→ **Given problem**:
Transcribe the entries below word for word, beginning at the very first line and ending with the line that contains "Looking at the screenshot, I should click(x=227, y=322).", including that line.

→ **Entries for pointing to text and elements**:

::::

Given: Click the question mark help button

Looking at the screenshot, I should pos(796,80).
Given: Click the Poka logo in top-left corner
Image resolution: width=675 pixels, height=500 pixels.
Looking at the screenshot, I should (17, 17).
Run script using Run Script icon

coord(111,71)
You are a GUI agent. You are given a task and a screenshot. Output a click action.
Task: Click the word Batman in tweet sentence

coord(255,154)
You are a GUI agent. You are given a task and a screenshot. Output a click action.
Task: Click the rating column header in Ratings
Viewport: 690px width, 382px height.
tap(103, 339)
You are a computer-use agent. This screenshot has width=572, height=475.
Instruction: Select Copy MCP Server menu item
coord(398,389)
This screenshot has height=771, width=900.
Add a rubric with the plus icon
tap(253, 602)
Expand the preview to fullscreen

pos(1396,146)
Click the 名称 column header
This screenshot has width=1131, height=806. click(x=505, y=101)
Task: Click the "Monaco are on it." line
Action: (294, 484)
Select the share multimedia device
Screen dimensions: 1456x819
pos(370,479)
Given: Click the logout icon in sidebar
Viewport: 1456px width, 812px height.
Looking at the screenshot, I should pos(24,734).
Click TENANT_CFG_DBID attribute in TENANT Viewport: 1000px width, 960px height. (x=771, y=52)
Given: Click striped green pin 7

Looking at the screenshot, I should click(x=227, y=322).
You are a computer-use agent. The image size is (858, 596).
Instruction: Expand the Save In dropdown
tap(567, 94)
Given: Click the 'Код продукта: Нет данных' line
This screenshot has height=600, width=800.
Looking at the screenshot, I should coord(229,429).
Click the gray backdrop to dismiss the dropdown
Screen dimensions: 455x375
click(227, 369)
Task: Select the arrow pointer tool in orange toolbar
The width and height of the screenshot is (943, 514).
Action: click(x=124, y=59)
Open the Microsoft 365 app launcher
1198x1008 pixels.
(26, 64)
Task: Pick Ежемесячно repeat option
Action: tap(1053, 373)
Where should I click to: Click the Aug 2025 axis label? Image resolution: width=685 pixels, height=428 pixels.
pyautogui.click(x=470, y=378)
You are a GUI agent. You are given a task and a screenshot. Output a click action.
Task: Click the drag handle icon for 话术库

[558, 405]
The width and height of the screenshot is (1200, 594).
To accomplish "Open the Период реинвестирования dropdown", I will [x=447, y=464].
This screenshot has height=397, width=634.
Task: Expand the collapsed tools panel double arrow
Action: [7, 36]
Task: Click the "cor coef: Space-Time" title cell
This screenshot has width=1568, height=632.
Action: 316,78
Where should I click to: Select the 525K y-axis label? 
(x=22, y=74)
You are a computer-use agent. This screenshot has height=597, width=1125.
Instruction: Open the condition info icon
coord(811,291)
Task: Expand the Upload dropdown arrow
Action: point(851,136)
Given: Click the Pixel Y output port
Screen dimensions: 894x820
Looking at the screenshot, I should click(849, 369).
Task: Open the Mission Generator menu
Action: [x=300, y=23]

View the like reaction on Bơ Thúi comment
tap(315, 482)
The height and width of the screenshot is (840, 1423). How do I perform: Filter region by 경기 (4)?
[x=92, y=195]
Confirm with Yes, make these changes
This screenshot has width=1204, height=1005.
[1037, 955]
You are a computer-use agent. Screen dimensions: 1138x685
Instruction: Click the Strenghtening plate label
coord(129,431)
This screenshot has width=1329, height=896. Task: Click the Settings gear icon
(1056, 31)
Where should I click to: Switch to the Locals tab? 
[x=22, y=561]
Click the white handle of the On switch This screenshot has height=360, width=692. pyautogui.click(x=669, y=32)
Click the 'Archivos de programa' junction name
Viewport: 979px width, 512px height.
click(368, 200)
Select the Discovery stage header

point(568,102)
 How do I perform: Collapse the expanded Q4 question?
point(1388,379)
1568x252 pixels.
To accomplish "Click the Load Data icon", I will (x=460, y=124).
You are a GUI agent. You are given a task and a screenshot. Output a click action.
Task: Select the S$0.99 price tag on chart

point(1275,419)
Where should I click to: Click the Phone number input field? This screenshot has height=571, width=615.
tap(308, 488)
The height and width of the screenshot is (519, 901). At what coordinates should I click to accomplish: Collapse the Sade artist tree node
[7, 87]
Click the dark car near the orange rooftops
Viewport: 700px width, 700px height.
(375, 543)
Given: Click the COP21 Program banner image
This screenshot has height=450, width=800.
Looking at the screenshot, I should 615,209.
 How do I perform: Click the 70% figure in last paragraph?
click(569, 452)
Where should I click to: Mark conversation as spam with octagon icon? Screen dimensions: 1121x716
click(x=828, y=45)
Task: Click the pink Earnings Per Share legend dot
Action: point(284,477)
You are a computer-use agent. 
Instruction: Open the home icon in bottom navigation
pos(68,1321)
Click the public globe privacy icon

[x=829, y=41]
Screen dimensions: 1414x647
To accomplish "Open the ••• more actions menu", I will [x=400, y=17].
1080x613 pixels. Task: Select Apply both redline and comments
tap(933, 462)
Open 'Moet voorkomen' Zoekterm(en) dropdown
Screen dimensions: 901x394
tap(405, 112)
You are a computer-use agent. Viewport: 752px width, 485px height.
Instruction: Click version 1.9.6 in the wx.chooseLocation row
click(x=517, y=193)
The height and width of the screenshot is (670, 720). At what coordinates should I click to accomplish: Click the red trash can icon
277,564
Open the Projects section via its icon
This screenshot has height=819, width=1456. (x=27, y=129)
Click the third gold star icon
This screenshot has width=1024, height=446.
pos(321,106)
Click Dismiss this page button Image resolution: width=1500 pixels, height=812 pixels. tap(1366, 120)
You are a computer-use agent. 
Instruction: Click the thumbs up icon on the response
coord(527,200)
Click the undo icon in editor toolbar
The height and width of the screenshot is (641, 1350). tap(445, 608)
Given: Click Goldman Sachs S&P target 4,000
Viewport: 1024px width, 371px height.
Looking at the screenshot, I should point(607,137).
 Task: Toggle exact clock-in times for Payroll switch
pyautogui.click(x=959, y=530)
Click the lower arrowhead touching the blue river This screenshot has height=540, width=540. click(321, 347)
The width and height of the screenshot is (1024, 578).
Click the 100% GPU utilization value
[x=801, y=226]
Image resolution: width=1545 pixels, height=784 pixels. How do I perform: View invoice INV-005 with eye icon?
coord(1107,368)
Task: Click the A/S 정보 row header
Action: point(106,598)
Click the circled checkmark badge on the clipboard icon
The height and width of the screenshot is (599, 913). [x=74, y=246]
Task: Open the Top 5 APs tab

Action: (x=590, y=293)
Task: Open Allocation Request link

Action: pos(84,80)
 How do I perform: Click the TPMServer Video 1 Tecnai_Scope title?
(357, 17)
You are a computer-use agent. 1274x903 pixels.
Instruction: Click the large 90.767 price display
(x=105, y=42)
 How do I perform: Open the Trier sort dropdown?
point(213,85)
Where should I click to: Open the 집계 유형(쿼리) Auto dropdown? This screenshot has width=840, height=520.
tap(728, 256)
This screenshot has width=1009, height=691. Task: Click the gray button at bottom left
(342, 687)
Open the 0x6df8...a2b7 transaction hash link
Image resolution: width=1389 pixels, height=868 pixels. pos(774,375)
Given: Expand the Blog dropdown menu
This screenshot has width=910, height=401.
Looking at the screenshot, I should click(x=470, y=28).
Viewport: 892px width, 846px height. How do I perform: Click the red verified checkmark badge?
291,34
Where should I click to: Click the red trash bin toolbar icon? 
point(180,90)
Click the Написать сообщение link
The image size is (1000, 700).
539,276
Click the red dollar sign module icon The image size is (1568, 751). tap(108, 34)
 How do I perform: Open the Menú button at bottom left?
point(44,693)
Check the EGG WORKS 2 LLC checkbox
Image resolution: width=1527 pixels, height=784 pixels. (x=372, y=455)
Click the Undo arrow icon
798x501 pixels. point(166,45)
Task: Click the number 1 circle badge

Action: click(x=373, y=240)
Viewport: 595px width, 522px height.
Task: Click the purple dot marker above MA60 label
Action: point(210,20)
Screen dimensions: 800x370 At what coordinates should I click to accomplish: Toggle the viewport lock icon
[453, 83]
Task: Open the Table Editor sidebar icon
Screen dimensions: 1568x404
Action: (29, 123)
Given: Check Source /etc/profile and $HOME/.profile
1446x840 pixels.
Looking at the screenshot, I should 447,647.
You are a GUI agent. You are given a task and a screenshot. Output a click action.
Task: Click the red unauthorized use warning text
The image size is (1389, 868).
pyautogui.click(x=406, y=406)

::::

→ **Finished task**:
Given: Click the question mark help button

Looking at the screenshot, I should pos(796,80).
Given: Click the Poka logo in top-left corner
Image resolution: width=675 pixels, height=500 pixels.
Looking at the screenshot, I should (17, 17).
Run script using Run Script icon

coord(111,71)
You are a GUI agent. You are given a task and a screenshot. Output a click action.
Task: Click the word Batman in tweet sentence

coord(255,154)
You are a GUI agent. You are given a task and a screenshot. Output a click action.
Task: Click the rating column header in Ratings
Viewport: 690px width, 382px height.
tap(103, 339)
You are a computer-use agent. This screenshot has width=572, height=475.
Instruction: Select Copy MCP Server menu item
coord(398,389)
This screenshot has height=771, width=900.
Add a rubric with the plus icon
tap(253, 602)
Expand the preview to fullscreen

pos(1396,146)
Click the 名称 column header
This screenshot has width=1131, height=806. click(x=505, y=101)
Task: Click the "Monaco are on it." line
Action: (294, 484)
Select the share multimedia device
Screen dimensions: 1456x819
pos(370,479)
Given: Click the logout icon in sidebar
Viewport: 1456px width, 812px height.
Looking at the screenshot, I should pos(24,734).
Click TENANT_CFG_DBID attribute in TENANT Viewport: 1000px width, 960px height. (x=771, y=52)
Given: Click striped green pin 7

Looking at the screenshot, I should click(x=227, y=322).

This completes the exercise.